### Given text
[Start of Attachment]

2020 Annual Report Highlights the CdH's Interdisciplinary Networks

© Visualizations : Shin Koseki, Graphic design : Oxyde

© Visualizations : Shin Koseki, Graphic design : Oxyde

A series of visualizations by Professor Shin Koseki in the 2020 Annual Report demonstrate that the College of Humanities (CdH) functions as a key engine of interdisciplinary innovation in the Swiss academic landscape.

The CdH’s annual report for 2020 has just been published. It showcases interdisciplinary collaboration in the college through a series of visualizations by Professor Shin Koseki, who works at the intersection of data science and urban studies and has just joined the University of Montréal as the UNESCO Chair of Urban Landscape.

After having produced a “classic” visualization of the CdH’s international linkages for the 2019 Annual Report, Koseki agreed to undertake a more ambitious project for the 2020 edition to chart the distinctive role played by interdisciplinarity in the college. He opted for a network visualization because this method allowed him to represent "the diversity and complexity of the work done in the CdH.”

Koseki developed his approach through discussion with Gabriela Tejada and Virginie Martin-Nunez, who led the CdH team that prepared the annual report (the team also included Isabelle Hügli, Celia Luterbacher, and Madeleine Dungy). The first step was to collect information from the CdH community about the disciplinary parameters of their work. Koseki emphasizes that “we had to devise a methodology that was extremely simple and accessible” in order to ensure a high rate of participation. They decided to ask CdH members to fill-out a short questionnaire indicating their disciplinary horizons in research and teaching, according to the general classification of the Swiss National Science Foundation (SNSF).

[End of Attachment]

(Stored records)
[Start of Attachment]

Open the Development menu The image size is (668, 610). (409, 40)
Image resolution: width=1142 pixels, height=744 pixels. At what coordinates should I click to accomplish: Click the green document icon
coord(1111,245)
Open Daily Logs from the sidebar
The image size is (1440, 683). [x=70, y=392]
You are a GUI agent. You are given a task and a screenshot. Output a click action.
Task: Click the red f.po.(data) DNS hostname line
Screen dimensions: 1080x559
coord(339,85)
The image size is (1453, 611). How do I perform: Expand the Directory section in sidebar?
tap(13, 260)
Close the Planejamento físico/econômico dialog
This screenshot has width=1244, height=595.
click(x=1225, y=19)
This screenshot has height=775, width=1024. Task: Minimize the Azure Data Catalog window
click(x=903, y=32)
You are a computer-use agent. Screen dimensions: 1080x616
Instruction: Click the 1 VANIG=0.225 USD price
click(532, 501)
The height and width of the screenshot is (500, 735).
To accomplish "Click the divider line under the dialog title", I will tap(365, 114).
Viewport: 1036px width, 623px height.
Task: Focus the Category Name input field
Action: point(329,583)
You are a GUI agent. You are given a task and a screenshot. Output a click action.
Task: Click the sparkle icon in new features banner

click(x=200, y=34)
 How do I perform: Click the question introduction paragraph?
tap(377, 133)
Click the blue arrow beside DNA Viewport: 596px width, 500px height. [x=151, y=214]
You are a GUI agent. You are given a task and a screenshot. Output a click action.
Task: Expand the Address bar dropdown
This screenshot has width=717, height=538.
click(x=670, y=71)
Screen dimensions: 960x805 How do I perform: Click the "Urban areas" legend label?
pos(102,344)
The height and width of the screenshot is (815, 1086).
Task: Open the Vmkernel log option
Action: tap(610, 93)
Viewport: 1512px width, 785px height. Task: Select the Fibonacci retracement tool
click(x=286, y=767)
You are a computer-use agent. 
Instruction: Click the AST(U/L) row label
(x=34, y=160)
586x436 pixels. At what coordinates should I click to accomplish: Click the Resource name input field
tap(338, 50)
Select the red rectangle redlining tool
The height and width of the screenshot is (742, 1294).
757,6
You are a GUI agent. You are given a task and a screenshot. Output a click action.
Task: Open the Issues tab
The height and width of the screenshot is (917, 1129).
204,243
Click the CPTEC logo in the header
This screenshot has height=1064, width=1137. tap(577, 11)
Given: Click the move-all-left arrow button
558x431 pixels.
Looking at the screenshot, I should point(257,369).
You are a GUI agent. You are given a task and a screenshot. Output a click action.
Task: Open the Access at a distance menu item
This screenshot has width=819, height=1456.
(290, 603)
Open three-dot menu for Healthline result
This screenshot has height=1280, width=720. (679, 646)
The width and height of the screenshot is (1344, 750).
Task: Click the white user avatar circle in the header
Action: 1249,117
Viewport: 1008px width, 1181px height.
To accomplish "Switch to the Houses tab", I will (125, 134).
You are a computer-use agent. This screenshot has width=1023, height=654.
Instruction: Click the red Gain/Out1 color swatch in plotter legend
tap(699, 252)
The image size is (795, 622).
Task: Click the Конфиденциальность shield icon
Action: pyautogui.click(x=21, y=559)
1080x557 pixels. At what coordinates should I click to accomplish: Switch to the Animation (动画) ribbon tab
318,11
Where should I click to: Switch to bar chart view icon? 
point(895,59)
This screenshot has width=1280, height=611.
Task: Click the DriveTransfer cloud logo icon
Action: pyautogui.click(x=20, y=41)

[End of Attachment]

### Problem to work on
Carry on the article about the CdH's 2020 annual report from the point where it stops. The listing has no connection to the report article.

### Exercise response
Koseki used this material to generate a relational database and then to program a series of network visualizations. He began by gathering data on the disciplines covered by all recent SNSF-funded projects in order to produce a rough base map of the Swiss academic landscape. He then used the data gathered from CdH collaborators to produce three further visualizations that situate the CdH in the wider Swiss context. The first shows the interdisciplinary skills that individual scholars have acquired through their own training and research practice. The second presents the research collaborations that CdH members have established with partners outside their own area of expertise. The third reveals interdisciplinary engagement within the CdH’s teaching curriculum in the Social and Human Sciences Program (SHS).

Koseki explains that using the SNSF data as a “background” against which to sketch the work of the CdH “made it possible to construct a dialogue with the SNSF.” The gaps between the data from the SNSF and the CdH are revealing.“You can see that the CdH is innovating extensively by establishing interdisciplinary relationships that are relatively rare within the SNSF framework.” The initial questionnaire circulated by Koseki and the CdH team allowed respondents to list fields that fell outside the disciplinary classifications of the SNSF, such as digital humanities and artificial intelligence. Koseki reflects:

"The work that we did already makes it possible to foresee that the disciplines as they are currently presented by the SNSF will undoubtedly change in the near future, especially in the areas that are covered by the CdH, in the areas that bridge social sciences, humanities, computer science, and engineering. It is really in those realms that the CdH is innovating by developing new disciplines."

The other sections of the 2020 Annual Report further illustrate the multifaceted innovation underway in the CdH. Its Institute for Area and Global Studies (IAGS), Digital Humanities Institute (DHI) and its other research groups draw together widely varying disciplinary perspectives, from cultural heritage to data science. The CdH also supports an annual initiative, the Collaborate Research on Science and Society (CROSS) that is specifically focused on promoting collaboration across disciplines at EPFL and UNIL. The SHS teaching program blends a rich array of methodological approaches while also linking theory and practice. EPFL Pavilions, CdH-Culture, and the Artist-in-Residence program offer interactive public engagement at the intersection of art and science. The report reveals the creative strategies deployed across all these different areas to sustain collaborative networks through the Covid-19 lockdown. It also sketches projects for the coming academic year, as the campus reopens.